Relationship of Friend murine leukemia virus production to growth and hemoglobin synthesis in cultured erythroleukemia cells

Abstract
The factors that control oncornavirus formation were analyzed in Friend [mouse] leukemia cells that undergo hematopoiesis when treated with dimethyl sulfoxide. Suspension cultures of Ostertag FSD-1 cell line entered a G0 or resting state at the end of their proliferative phase and simultaneously ceased producing helper and dependent components of Friend virus. Whereas the decline in virus production is at least 100-fold, rates of cellular RNA and protein synthesis are only slightly lower in resting than in growing cells.

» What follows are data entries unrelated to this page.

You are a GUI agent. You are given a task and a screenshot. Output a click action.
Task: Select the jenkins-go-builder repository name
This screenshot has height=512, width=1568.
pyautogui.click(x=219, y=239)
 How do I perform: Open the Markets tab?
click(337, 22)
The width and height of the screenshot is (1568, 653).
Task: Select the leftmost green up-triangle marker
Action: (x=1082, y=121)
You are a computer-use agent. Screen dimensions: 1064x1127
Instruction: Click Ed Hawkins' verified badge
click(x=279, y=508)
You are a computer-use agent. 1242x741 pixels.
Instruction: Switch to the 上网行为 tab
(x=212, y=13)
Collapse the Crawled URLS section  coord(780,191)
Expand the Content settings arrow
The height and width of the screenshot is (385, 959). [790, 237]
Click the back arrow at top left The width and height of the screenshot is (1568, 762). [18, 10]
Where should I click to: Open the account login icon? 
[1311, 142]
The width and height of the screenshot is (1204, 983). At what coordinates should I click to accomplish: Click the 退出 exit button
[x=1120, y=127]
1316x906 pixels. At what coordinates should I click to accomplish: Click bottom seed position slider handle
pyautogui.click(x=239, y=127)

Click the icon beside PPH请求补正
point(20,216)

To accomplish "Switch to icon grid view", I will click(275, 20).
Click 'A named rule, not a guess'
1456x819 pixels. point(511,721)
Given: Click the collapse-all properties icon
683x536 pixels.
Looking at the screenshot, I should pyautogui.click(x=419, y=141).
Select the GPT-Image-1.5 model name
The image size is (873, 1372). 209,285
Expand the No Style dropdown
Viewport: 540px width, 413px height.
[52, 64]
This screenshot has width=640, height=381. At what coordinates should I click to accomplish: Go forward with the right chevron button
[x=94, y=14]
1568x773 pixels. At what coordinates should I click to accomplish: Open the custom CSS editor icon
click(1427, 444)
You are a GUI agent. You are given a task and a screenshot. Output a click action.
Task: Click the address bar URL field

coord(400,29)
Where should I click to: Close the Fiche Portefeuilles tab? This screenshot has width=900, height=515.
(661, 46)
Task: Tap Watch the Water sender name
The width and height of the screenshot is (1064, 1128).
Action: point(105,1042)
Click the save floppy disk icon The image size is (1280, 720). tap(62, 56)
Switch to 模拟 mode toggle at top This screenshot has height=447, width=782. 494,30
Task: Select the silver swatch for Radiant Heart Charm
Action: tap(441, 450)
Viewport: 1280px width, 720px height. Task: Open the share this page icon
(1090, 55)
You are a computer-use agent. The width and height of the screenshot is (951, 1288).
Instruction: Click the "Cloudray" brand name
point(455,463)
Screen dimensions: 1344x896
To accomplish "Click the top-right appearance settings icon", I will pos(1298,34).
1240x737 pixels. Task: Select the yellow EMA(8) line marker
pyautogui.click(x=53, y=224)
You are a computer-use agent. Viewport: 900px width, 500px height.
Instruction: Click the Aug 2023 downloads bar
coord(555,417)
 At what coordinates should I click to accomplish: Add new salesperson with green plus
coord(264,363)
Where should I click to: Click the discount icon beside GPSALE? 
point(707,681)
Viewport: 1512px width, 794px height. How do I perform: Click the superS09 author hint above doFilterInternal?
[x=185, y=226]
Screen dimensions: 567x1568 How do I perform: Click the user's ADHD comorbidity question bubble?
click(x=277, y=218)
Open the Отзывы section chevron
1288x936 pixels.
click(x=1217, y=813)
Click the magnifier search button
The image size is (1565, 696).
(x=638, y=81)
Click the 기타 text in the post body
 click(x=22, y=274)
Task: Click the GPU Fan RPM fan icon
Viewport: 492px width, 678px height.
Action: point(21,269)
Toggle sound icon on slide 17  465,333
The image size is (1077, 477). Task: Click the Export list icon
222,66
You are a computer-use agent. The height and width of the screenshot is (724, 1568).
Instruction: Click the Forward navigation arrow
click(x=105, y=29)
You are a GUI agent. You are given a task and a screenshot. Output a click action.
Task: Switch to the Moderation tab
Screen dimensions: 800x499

Resting and growing cells contain similarly large concentrations of the viral proteins P(30) and P(12). Dimethyl sulfoxide induces Hb synthesis in growing cells, but its effects on virus production appear to be indirect results of its action to inhibit cell growth and delay entry of cells into the G0 resting state. Variant cell lines were obtained with differing abilities to synthesize virus or Hb. Some lines no longer produce infectious virus, although they all harbor murine leukemia virus genes which are expressed to varying extents. The major internal protein of these oncornaviruses, P(30), is synthesized in large amounts by all cell lines. Friend virus production is not coinduced with erythroid differentiation, as was proposed, but rather is controlled by a cellular growth cycle.